Data records:

* * *

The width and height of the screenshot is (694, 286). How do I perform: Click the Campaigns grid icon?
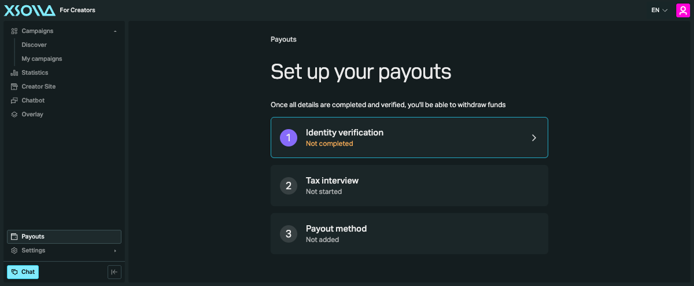point(14,31)
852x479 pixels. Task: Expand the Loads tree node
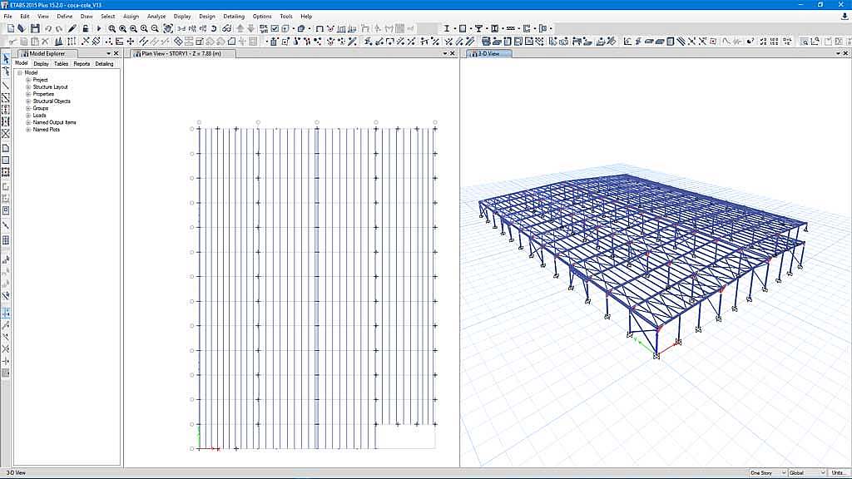click(27, 116)
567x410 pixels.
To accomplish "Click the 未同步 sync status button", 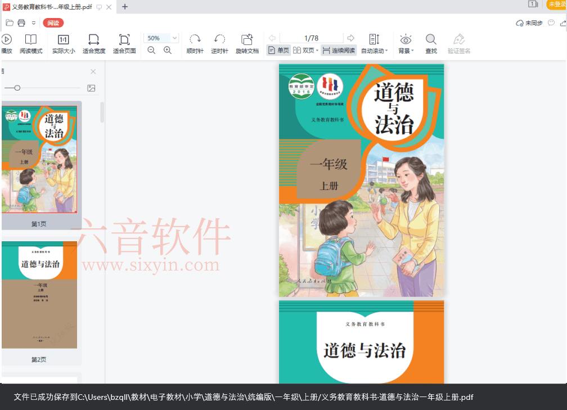I will coord(529,23).
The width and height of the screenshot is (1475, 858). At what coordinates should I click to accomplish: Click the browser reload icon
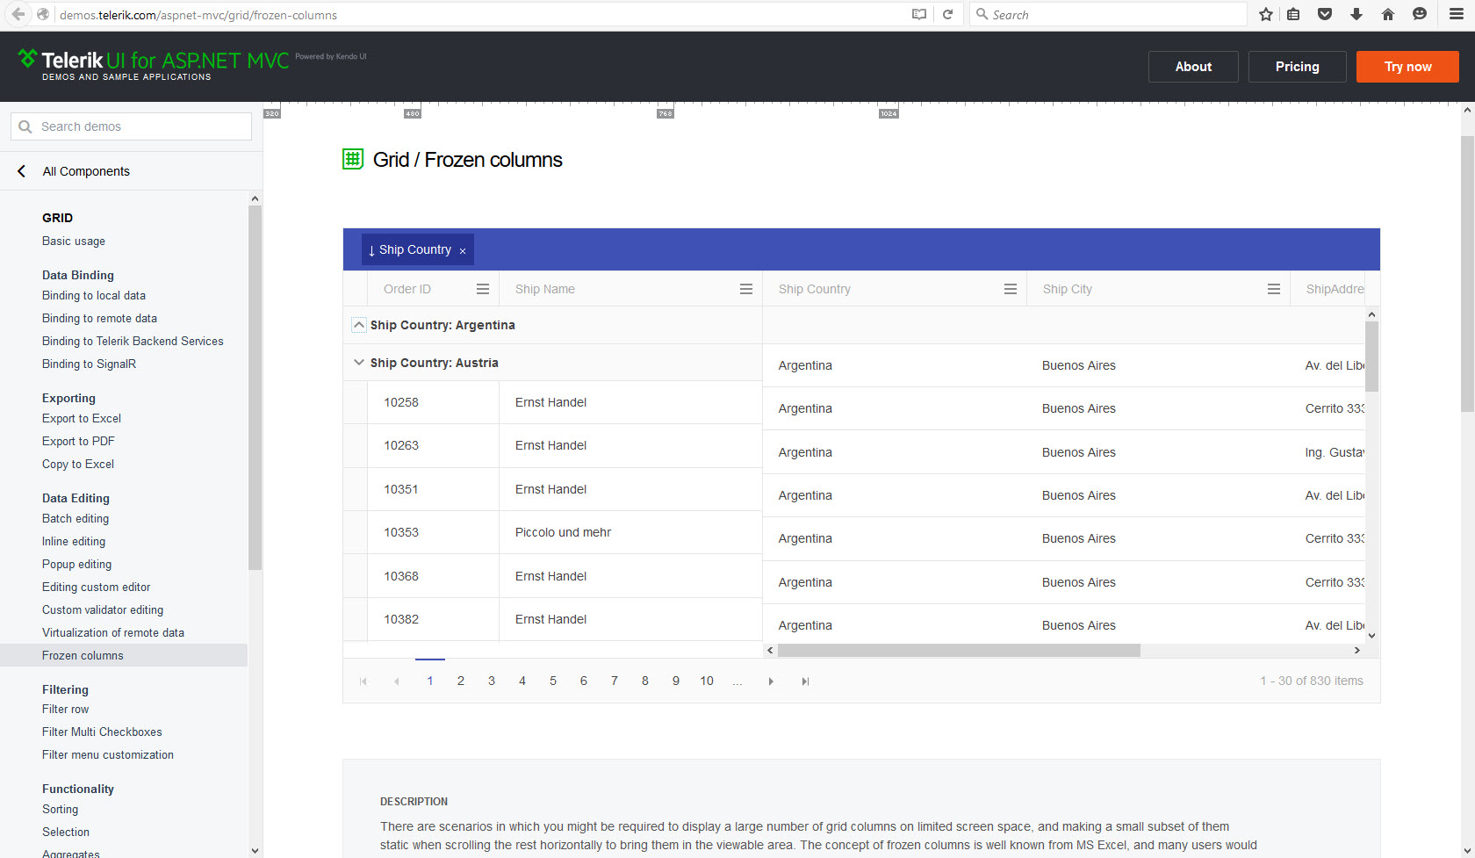tap(948, 14)
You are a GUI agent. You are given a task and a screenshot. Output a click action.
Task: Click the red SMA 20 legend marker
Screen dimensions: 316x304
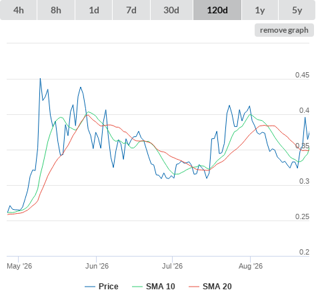coord(194,287)
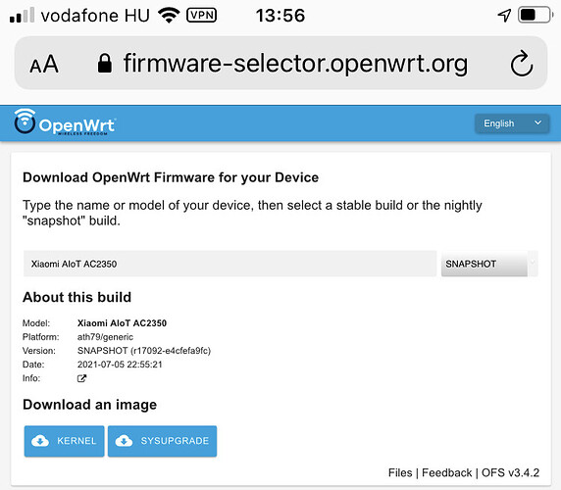
Task: Expand the SNAPSHOT version selector
Action: click(x=489, y=264)
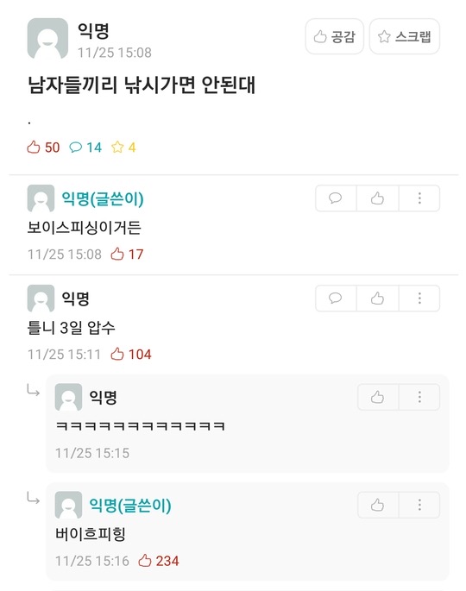The image size is (466, 591).
Task: Click the post author's anonymous profile avatar
Action: coord(47,39)
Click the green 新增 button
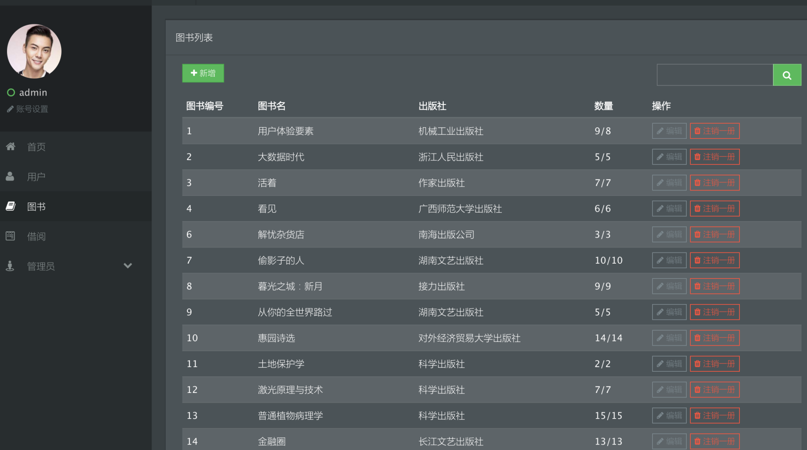The height and width of the screenshot is (450, 807). click(x=203, y=73)
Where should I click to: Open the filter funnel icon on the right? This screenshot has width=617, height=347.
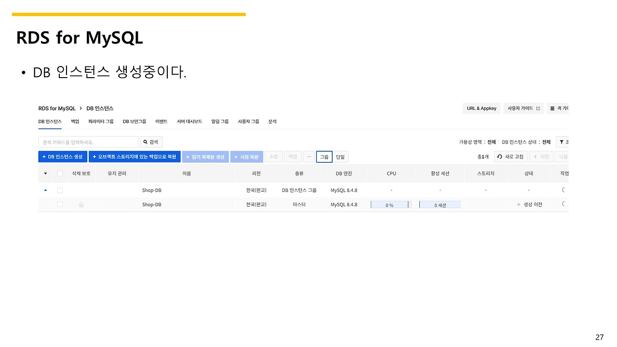pos(562,142)
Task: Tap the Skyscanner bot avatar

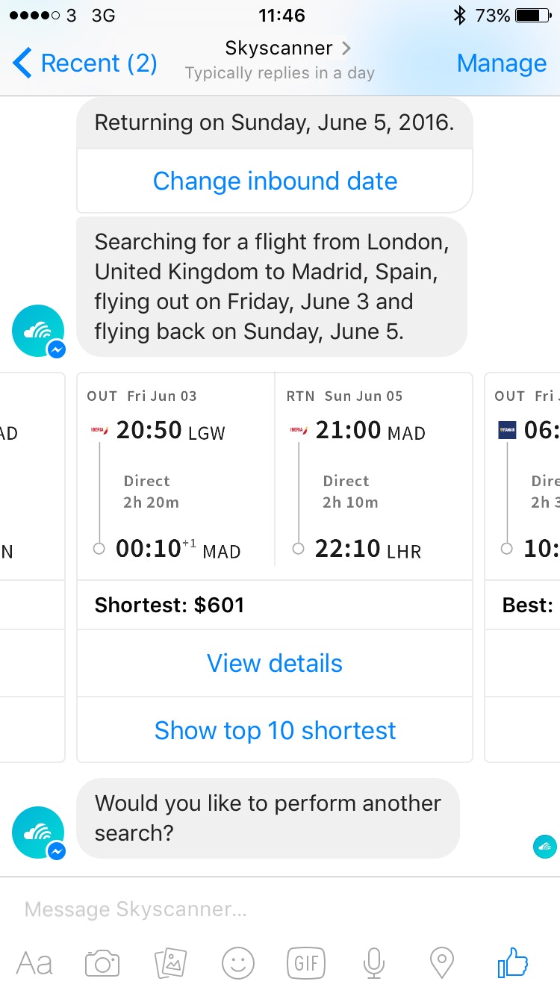Action: (x=38, y=329)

* * *

Task objective:
What you need to copy is the run of lines from the one holding "Where should I" through the end of the data, exactly and only, both ends included, pictures omitted.

Worked solution:
Where should I click to: Open the filter funnel icon on the right? This screenshot has width=617, height=347.
pos(562,142)
Task: Tap the Skyscanner bot avatar

Action: (x=38, y=329)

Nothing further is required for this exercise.